## What to produce
Pictures in the listing do not belong in the copy, which should repeat exactly the lines from the one holding "How do I perform: Click" through the last line.

## Data extracts
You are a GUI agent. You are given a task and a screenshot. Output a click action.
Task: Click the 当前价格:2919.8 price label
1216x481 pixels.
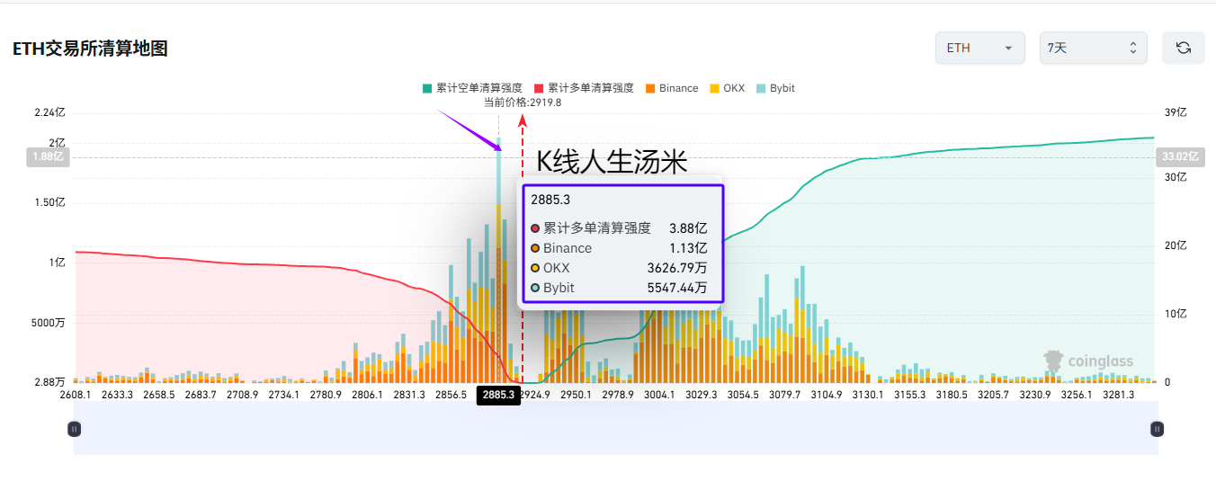tap(523, 102)
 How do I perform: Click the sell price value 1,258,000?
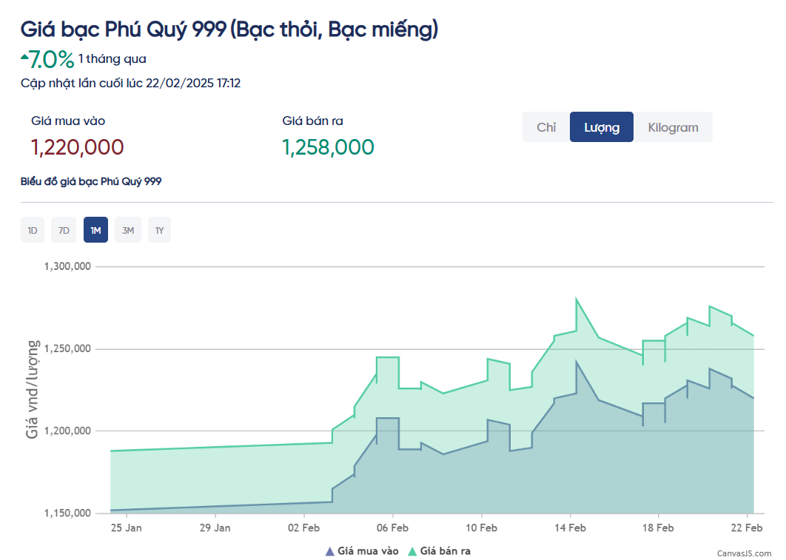pyautogui.click(x=328, y=147)

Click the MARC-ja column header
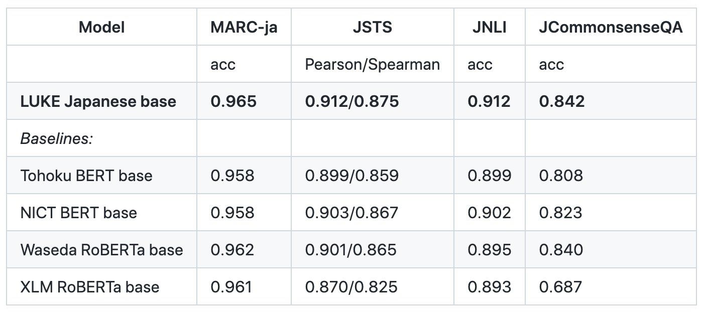tap(244, 27)
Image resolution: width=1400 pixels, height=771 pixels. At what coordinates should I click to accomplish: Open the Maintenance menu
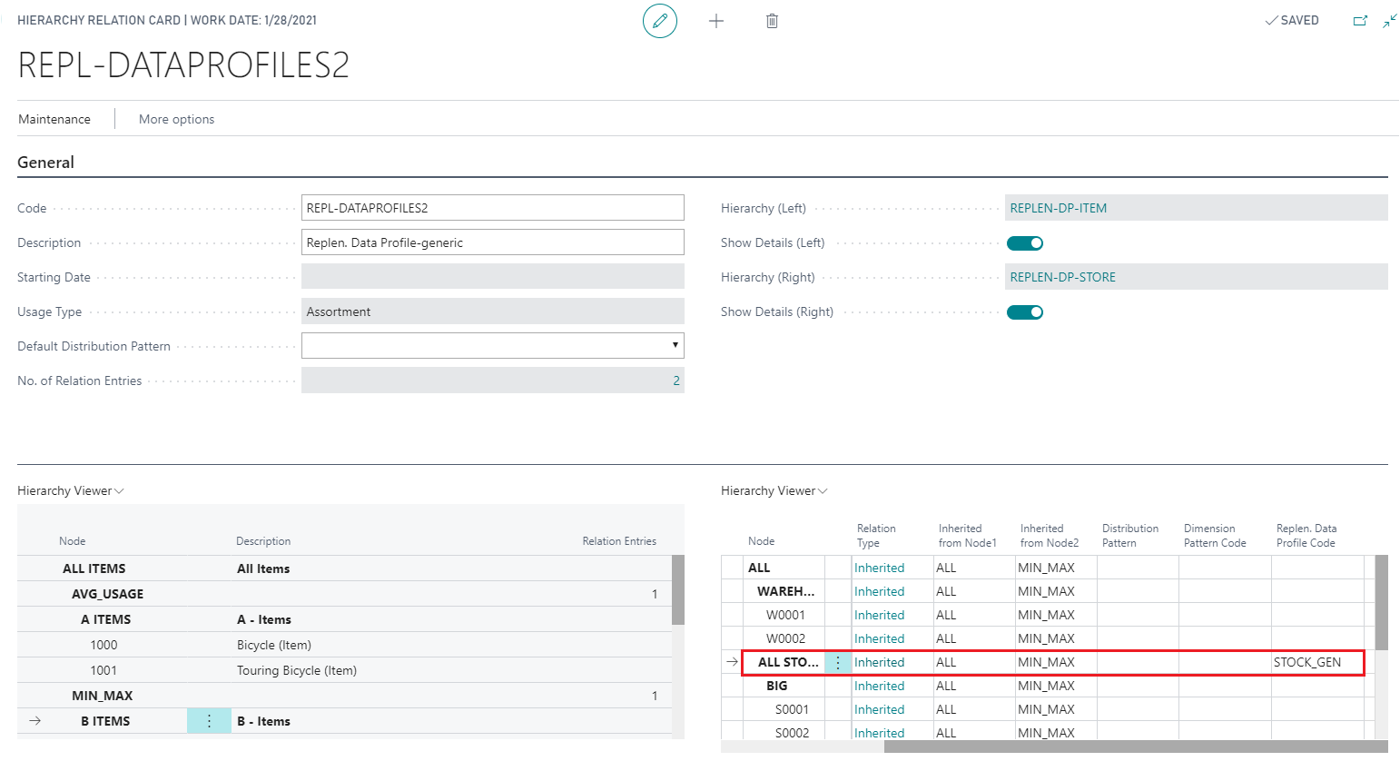coord(54,119)
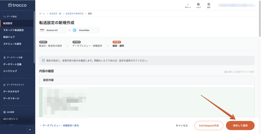This screenshot has width=261, height=134.
Task: Click the Pull Request作成 button
Action: click(209, 126)
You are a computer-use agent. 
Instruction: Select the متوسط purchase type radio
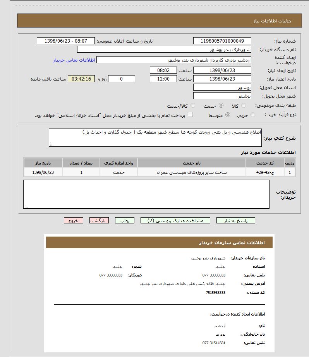point(227,115)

## Answer space
 How do I perform: Click the sell price value 1,258,000?
pyautogui.click(x=328, y=147)

Click the MARC-ja column header
tap(244, 27)
Image resolution: width=1400 pixels, height=771 pixels. At what coordinates should I click to accomplish: Open the Maintenance menu
coord(54,119)
This screenshot has width=261, height=134.
Task: Click the Pull Request作成 button
Action: click(209, 126)
You are a computer-use agent. 
Instruction: Select the متوسط purchase type radio
point(227,115)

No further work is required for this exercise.